The project merges two current strains of research from UniVe and NEU. UniVe has been working in the past year on the study of feasible topologies for the backhaul network of 5G (and beyond). The proposed innovative approach is based on open data analysis from public administrations that describes the 3D shapes of urban/suburban/rural areas and allows to perform a line-of-sight analysis between buildings. In the image below we can see a portion of the city of Florence, Italy, in which the building height is expressed by the gamma of the greyscale image, on every building a gNB is placed, and the possible line-of-sight links between gNBs is drawn.

Visibility Graph

With this methodology we are able to run optimization problems to choose the best positions for the smallest set of gNBs, in order to maximise the ground coverage and minimise the cost of the infrastructure, leveraging on the cost reduction given by the wireless IAB links that replace the wired fiber links. Such analysis is extremely costly in terms of computational resources, it is based on the use of modern GPUs to perform raytracing, and thus, it has a limited level of detail in the radio propagation modelling [Gemmi2022]. In the last few years NEU developed Colosseum, a large-scale wireless testbed for experimental research [Bonati2021]. Colosseum is composed of 256 software-defined radios and a massive channel emulator core called MCHEM. 128 of these software-defined radios are connected to a dedicated machine that can represent either a mobile terminal or a base station of the scenario. Then, all the software-defined radios are connected together through MCHEM, which enables the researchers to test the network under different environments and RF scenarios. In fact, the channel emulator can be programmed to model the RF conditions of any environment up to a size of 1km² and with 65536 radio channels.
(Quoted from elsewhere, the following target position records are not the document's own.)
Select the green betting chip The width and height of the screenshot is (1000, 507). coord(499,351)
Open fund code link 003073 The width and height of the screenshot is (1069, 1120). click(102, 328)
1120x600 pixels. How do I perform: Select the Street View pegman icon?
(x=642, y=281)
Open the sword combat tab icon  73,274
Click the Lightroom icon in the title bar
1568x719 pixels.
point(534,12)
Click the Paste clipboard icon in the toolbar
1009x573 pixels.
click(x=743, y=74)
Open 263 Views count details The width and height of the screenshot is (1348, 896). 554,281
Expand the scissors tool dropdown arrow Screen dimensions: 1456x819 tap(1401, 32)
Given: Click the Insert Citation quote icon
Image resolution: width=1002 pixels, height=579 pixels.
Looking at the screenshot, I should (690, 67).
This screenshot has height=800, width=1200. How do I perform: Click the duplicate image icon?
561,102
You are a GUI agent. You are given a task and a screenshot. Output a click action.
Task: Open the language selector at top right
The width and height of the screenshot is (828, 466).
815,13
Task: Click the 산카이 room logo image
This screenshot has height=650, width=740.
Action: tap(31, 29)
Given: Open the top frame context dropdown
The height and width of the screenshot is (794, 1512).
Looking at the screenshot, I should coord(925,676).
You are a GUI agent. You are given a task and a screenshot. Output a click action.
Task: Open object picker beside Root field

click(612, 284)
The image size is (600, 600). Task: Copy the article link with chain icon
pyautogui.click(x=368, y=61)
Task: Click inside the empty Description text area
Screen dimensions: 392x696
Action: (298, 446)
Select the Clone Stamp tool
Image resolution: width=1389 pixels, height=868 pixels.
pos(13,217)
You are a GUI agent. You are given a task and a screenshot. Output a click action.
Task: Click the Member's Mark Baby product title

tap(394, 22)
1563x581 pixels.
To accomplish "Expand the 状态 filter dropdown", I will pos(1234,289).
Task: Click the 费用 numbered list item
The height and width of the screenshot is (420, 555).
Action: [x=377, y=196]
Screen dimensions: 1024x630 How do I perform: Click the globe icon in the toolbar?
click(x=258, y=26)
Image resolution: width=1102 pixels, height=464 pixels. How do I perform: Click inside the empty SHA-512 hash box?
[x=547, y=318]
The challenge of OR²AN²G is to use Colosseum to emulate the performance of a backbone network as those studied by UniVe, leveraging on the excellence of the two approaches: a realistic scenario generated from real data, and an extremely powerful experimental facility to perform detailed performance analysis.
The core of the project is the realisation of the necessary components to perform the experiments, and an initial set of experiments to validate the produced code. The project will enable experiments that will analyse both the resiliency and the capacity of these backhauls with respect to their cost, in order to answer questions such as:

  • Is it economically convenient to deploy these novel network architectures?
  • What is the design that provides the best tradeoff between reliability/performance and cost?
  • How much can a NGWB scale?

OR²AN²G addresses two NGI topics, Strengthening trustworthiness and resilience of internet and Open Internet Architecture Renovation, as it if focuses on the study and experimentation of Next-Generation Wireless Backhauls on state-of-the-art 5G to increase the efficiency and resilience of mobile access networks, by taking advantage of open architecture solutions such as O-RAN. All the realised code will be made open source and will provide novel tools for the academia and even for the industry to experiment with IAB in simulated, emulated and even in testbed experiments, thus speeding up the adoption of new solutions.